*** Opening of Supplied material ***
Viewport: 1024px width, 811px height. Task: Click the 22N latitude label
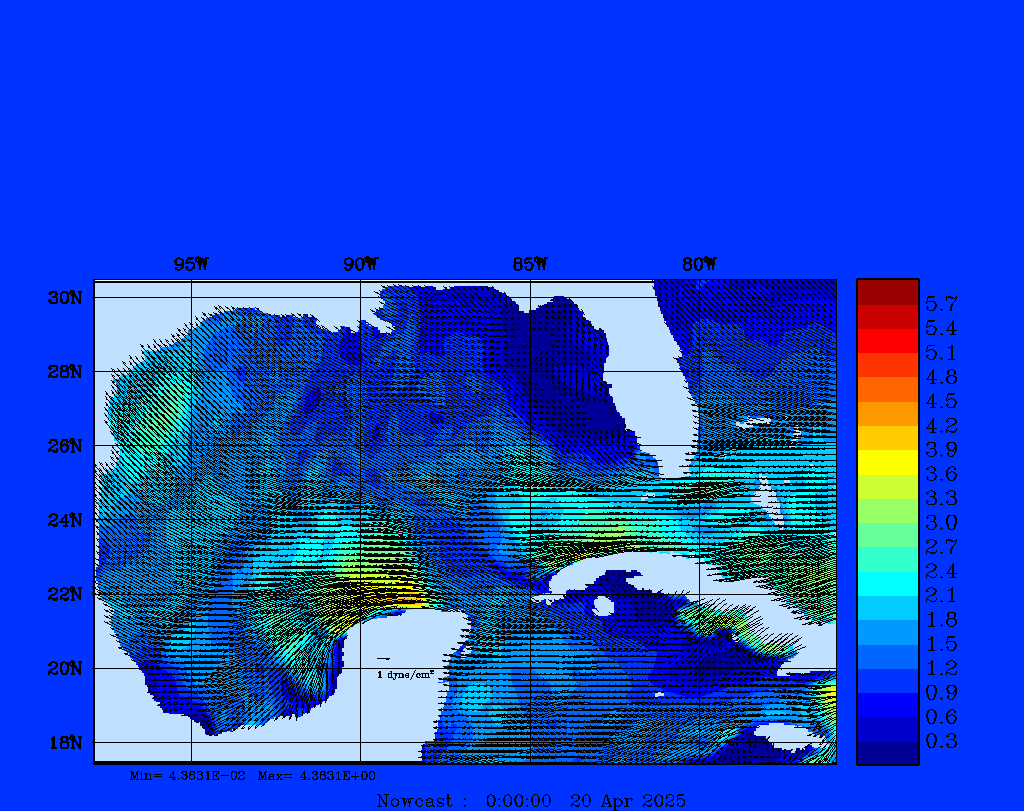pos(68,594)
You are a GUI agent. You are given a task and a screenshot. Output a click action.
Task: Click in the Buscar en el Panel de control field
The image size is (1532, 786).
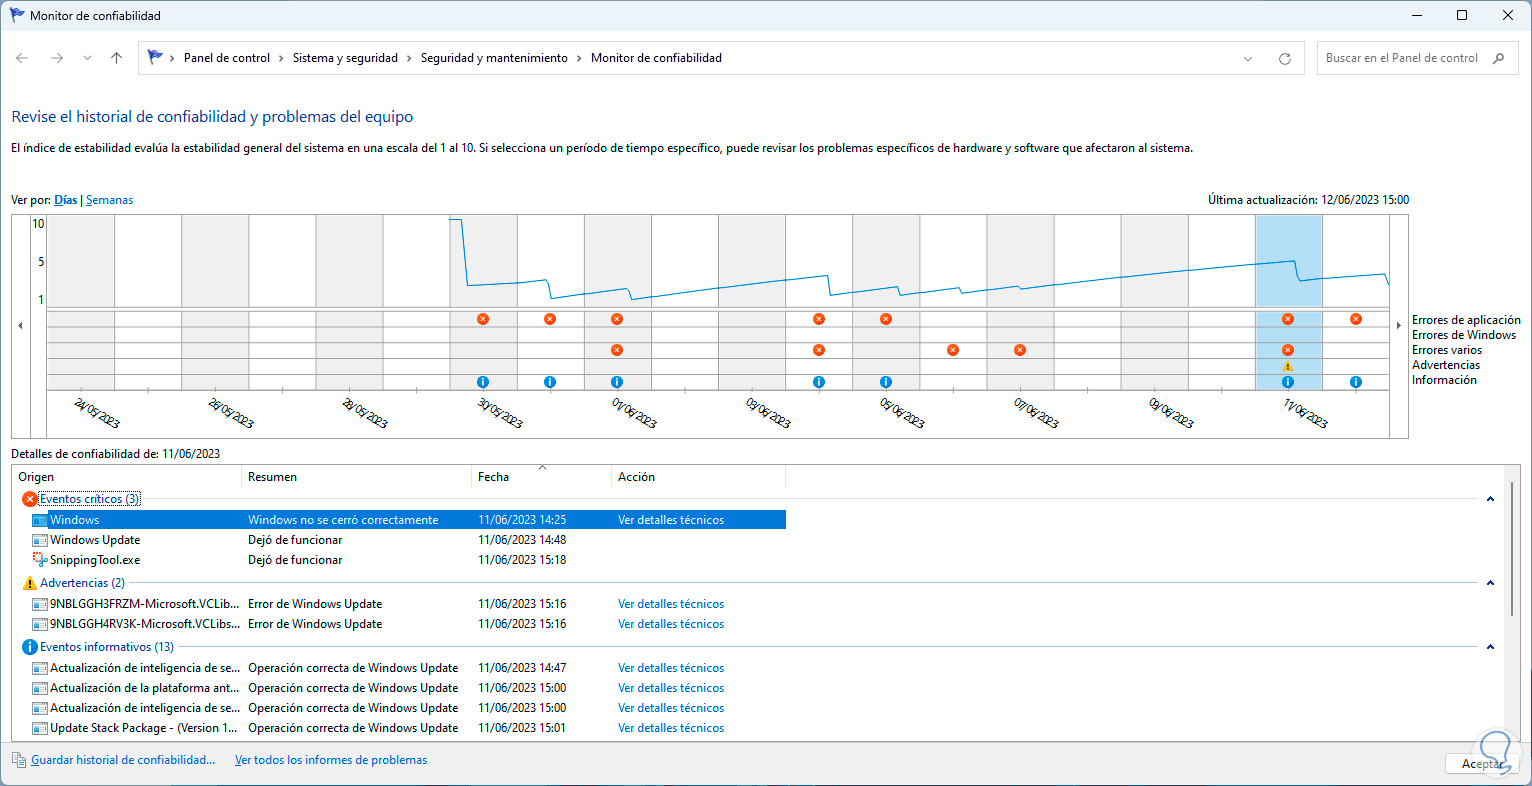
*** Close of Supplied material ***
How to complete this task: The copy you output must match the entries above exactly, except that it has no pictures.

Output for this task:
Viewport: 1024px width, 811px height. Task: Click the 22N latitude label
pos(68,594)
You are a GUI agent. You are given a task and a screenshot. Output a click action.
Task: Click in the Buscar en el Panel de control field
The image size is (1532, 786).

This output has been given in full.